Provided entries:
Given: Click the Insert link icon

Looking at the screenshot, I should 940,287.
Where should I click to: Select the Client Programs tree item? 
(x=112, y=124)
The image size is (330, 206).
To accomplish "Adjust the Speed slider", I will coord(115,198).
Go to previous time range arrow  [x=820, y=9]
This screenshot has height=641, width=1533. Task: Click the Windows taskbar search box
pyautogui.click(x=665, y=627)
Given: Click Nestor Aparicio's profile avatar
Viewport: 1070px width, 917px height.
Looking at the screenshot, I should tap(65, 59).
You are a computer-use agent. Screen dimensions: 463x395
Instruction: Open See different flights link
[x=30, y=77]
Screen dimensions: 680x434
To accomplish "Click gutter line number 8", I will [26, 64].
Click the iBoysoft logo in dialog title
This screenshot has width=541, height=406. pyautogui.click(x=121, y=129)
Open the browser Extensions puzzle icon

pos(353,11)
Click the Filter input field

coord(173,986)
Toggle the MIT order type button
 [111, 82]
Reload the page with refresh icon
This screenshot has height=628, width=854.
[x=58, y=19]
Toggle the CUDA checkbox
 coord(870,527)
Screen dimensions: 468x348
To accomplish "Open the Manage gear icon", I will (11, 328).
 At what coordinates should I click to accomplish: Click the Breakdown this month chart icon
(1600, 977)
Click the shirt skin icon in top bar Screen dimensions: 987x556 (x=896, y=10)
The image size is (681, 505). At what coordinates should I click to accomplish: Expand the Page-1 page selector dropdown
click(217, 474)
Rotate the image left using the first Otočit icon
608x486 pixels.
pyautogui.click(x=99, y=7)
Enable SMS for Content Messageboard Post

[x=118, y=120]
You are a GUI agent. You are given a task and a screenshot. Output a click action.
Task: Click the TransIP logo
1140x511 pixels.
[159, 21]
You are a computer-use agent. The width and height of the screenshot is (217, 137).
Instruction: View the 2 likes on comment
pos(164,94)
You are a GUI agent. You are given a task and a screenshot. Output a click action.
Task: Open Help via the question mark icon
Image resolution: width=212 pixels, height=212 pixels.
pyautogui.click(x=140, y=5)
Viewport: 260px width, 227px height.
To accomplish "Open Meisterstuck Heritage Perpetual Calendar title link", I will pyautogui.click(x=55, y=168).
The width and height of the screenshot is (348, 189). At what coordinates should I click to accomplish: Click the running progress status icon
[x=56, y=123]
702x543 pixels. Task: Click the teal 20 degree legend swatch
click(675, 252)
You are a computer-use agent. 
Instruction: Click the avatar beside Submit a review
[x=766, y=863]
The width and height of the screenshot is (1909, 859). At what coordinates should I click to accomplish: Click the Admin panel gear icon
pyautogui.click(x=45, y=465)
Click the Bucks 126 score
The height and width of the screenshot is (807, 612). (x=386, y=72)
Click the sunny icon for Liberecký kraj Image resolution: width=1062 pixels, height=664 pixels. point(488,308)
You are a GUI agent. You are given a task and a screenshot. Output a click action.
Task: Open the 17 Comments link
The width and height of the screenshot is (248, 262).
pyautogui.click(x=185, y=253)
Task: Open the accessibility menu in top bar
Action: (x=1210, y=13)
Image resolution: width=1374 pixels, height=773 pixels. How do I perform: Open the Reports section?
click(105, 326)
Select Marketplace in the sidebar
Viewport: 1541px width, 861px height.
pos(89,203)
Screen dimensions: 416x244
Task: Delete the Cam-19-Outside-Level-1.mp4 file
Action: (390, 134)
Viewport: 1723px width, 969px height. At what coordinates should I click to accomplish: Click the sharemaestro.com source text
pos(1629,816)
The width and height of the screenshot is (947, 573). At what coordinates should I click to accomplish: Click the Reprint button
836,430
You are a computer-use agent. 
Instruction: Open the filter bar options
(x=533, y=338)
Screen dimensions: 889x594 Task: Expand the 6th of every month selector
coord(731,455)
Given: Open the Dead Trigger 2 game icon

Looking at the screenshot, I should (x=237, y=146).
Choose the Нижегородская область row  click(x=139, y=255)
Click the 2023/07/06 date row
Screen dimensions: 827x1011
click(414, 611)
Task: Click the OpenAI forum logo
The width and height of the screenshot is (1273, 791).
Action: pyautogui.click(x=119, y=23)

Written instruction:
Quote every one of the records above, line for line, with nothing altered.

Reply to the exercise:
Given: Click the Insert link icon

Looking at the screenshot, I should 940,287.
Where should I click to: Select the Client Programs tree item? 
(x=112, y=124)
The image size is (330, 206).
To accomplish "Adjust the Speed slider", I will coord(115,198).
Go to previous time range arrow  [x=820, y=9]
This screenshot has height=641, width=1533. Task: Click the Windows taskbar search box
pyautogui.click(x=665, y=627)
Given: Click Nestor Aparicio's profile avatar
Viewport: 1070px width, 917px height.
Looking at the screenshot, I should tap(65, 59).
You are a computer-use agent. Screen dimensions: 463x395
Instruction: Open See different flights link
[x=30, y=77]
Screen dimensions: 680x434
To accomplish "Click gutter line number 8", I will [26, 64].
Click the iBoysoft logo in dialog title
This screenshot has width=541, height=406. pyautogui.click(x=121, y=129)
Open the browser Extensions puzzle icon

pos(353,11)
Click the Filter input field

coord(173,986)
Toggle the MIT order type button
 [111, 82]
Reload the page with refresh icon
This screenshot has height=628, width=854.
[x=58, y=19]
Toggle the CUDA checkbox
 coord(870,527)
Screen dimensions: 468x348
To accomplish "Open the Manage gear icon", I will (11, 328).
 At what coordinates should I click to accomplish: Click the Breakdown this month chart icon
(1600, 977)
Click the shirt skin icon in top bar Screen dimensions: 987x556 (x=896, y=10)
The image size is (681, 505). At what coordinates should I click to accomplish: Expand the Page-1 page selector dropdown
click(217, 474)
Rotate the image left using the first Otočit icon
608x486 pixels.
pyautogui.click(x=99, y=7)
Enable SMS for Content Messageboard Post

[x=118, y=120]
You are a GUI agent. You are given a task and a screenshot. Output a click action.
Task: Click the TransIP logo
1140x511 pixels.
[159, 21]
You are a computer-use agent. The width and height of the screenshot is (217, 137).
Instruction: View the 2 likes on comment
pos(164,94)
You are a GUI agent. You are given a task and a screenshot. Output a click action.
Task: Open Help via the question mark icon
Image resolution: width=212 pixels, height=212 pixels.
pyautogui.click(x=140, y=5)
Viewport: 260px width, 227px height.
To accomplish "Open Meisterstuck Heritage Perpetual Calendar title link", I will pyautogui.click(x=55, y=168).
The width and height of the screenshot is (348, 189). At what coordinates should I click to accomplish: Click the running progress status icon
[x=56, y=123]
702x543 pixels. Task: Click the teal 20 degree legend swatch
click(675, 252)
You are a computer-use agent. 
Instruction: Click the avatar beside Submit a review
[x=766, y=863]
The width and height of the screenshot is (1909, 859). At what coordinates should I click to accomplish: Click the Admin panel gear icon
pyautogui.click(x=45, y=465)
Click the Bucks 126 score
The height and width of the screenshot is (807, 612). (x=386, y=72)
Click the sunny icon for Liberecký kraj Image resolution: width=1062 pixels, height=664 pixels. point(488,308)
You are a GUI agent. You are given a task and a screenshot. Output a click action.
Task: Open the 17 Comments link
The width and height of the screenshot is (248, 262).
pyautogui.click(x=185, y=253)
Task: Open the accessibility menu in top bar
Action: (x=1210, y=13)
Image resolution: width=1374 pixels, height=773 pixels. How do I perform: Open the Reports section?
click(105, 326)
Select Marketplace in the sidebar
Viewport: 1541px width, 861px height.
pos(89,203)
Screen dimensions: 416x244
Task: Delete the Cam-19-Outside-Level-1.mp4 file
Action: (390, 134)
Viewport: 1723px width, 969px height. At what coordinates should I click to accomplish: Click the sharemaestro.com source text
pos(1629,816)
The width and height of the screenshot is (947, 573). At what coordinates should I click to accomplish: Click the Reprint button
836,430
You are a computer-use agent. 
Instruction: Open the filter bar options
(x=533, y=338)
Screen dimensions: 889x594 Task: Expand the 6th of every month selector
coord(731,455)
Given: Open the Dead Trigger 2 game icon

Looking at the screenshot, I should (x=237, y=146).
Choose the Нижегородская область row  click(x=139, y=255)
Click the 2023/07/06 date row
Screen dimensions: 827x1011
click(414, 611)
Task: Click the OpenAI forum logo
The width and height of the screenshot is (1273, 791).
Action: pyautogui.click(x=119, y=23)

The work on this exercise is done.